* Instructions to follow
Of the lines in the data below, write out exactly those from the one holding "How do I perform: Expand" through the one holding "Task: Click the Visa", both included.

* Source information

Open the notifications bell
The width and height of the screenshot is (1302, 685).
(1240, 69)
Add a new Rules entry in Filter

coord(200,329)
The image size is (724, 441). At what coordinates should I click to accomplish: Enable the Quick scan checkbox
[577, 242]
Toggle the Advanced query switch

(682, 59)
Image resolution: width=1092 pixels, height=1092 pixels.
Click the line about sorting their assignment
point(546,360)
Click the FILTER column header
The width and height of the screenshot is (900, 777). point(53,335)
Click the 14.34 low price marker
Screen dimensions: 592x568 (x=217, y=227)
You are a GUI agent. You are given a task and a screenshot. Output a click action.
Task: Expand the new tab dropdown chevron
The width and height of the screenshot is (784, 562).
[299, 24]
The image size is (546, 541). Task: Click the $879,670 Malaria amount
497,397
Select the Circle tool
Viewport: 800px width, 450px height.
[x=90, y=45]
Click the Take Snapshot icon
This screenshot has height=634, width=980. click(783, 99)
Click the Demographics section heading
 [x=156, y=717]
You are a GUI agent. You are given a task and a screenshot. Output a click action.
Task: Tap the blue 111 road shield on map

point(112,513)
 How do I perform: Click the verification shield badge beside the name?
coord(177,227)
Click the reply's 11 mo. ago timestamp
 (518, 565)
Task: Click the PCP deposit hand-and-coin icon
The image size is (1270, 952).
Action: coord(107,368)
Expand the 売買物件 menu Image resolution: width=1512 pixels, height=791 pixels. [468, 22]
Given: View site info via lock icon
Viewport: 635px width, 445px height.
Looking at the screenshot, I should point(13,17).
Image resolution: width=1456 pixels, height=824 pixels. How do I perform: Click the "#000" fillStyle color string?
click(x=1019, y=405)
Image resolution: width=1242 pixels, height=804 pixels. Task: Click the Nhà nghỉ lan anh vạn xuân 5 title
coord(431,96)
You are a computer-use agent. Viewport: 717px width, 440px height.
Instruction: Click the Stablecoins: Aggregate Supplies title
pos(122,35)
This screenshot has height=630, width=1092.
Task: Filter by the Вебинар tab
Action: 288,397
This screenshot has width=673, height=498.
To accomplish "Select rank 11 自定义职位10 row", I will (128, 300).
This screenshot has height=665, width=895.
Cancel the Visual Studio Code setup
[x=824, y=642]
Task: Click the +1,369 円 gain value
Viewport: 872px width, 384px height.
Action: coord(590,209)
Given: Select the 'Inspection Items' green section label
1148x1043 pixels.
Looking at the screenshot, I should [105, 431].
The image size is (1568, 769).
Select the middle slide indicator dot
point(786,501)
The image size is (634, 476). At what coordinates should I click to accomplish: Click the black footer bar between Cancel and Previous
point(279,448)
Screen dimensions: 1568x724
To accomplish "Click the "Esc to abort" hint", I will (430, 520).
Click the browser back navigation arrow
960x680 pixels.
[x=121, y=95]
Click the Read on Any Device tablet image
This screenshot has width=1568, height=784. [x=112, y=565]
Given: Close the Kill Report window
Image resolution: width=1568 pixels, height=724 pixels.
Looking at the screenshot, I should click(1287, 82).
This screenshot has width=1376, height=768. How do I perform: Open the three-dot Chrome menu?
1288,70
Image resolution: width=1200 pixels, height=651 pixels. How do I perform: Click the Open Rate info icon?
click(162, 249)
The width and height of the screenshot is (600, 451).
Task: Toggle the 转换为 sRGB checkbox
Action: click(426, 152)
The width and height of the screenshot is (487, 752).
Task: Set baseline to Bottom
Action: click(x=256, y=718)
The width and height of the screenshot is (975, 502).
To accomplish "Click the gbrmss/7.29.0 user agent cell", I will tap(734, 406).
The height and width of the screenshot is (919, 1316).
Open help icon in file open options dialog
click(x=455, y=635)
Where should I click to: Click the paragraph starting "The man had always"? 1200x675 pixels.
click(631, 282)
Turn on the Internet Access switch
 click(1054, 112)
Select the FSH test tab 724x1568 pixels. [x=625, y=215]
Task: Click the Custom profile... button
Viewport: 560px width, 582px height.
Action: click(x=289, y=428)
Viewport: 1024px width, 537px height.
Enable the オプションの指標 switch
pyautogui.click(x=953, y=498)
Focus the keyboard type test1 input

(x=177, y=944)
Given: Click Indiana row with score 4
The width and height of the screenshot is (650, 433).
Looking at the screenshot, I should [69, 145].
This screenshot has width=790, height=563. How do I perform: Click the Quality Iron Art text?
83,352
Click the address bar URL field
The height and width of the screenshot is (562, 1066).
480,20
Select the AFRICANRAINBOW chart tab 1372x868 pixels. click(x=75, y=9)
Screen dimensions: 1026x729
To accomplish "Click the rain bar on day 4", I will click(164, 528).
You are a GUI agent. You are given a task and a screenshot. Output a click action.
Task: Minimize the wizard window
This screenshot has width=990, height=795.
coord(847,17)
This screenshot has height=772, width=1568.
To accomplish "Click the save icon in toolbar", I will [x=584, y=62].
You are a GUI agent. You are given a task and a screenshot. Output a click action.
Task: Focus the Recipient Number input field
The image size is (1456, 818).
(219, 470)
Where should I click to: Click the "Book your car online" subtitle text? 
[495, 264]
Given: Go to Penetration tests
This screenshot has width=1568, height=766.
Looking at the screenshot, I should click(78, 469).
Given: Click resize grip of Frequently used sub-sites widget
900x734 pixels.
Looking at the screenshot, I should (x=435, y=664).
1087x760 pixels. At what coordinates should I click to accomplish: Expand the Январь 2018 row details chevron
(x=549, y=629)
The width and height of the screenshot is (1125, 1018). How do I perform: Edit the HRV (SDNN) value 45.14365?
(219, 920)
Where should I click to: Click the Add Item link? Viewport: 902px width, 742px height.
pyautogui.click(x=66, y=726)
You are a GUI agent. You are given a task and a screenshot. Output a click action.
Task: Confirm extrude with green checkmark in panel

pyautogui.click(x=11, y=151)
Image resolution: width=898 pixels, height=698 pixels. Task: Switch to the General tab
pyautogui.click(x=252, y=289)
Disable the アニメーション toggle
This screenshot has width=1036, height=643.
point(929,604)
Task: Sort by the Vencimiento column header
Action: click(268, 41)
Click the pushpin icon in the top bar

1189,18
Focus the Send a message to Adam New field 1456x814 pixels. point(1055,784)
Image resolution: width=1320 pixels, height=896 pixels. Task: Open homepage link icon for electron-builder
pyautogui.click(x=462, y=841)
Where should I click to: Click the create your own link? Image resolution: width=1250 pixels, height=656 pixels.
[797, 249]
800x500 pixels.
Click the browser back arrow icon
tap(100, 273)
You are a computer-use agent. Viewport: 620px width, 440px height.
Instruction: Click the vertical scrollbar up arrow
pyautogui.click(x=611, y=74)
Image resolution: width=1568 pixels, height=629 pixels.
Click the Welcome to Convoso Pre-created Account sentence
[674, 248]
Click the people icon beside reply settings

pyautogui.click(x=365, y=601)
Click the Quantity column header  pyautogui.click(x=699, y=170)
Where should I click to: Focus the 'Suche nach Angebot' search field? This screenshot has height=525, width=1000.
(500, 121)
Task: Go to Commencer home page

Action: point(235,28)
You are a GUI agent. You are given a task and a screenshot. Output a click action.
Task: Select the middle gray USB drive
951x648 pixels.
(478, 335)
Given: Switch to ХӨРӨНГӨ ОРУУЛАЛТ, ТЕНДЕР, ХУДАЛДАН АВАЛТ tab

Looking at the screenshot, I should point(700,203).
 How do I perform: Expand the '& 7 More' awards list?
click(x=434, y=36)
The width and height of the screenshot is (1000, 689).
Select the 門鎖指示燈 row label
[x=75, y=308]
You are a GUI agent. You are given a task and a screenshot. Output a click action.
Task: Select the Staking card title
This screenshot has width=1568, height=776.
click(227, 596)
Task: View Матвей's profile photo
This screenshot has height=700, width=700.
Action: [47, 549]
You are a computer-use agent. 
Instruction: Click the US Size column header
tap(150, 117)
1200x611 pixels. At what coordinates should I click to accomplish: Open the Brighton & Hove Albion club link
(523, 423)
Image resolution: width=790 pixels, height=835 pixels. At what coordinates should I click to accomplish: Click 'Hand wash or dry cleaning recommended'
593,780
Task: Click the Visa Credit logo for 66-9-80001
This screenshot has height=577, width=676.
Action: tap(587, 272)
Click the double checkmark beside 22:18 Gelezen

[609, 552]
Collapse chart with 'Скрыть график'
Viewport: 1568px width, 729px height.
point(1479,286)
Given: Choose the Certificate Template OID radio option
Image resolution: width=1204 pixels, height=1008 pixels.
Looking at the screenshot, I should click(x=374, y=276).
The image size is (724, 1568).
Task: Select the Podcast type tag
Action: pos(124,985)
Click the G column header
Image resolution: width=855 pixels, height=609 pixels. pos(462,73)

* Answer box
 How do I perform: Expand the '& 7 More' awards list?
click(x=434, y=36)
The width and height of the screenshot is (1000, 689).
Select the 門鎖指示燈 row label
[x=75, y=308]
You are a GUI agent. You are given a task and a screenshot. Output a click action.
Task: Select the Staking card title
This screenshot has width=1568, height=776.
click(227, 596)
Task: View Матвей's profile photo
This screenshot has height=700, width=700.
Action: [47, 549]
You are a computer-use agent. 
Instruction: Click the US Size column header
tap(150, 117)
1200x611 pixels. At what coordinates should I click to accomplish: Open the Brighton & Hove Albion club link
(523, 423)
Image resolution: width=790 pixels, height=835 pixels. At what coordinates should I click to accomplish: Click 'Hand wash or dry cleaning recommended'
593,780
Task: Click the Visa Credit logo for 66-9-80001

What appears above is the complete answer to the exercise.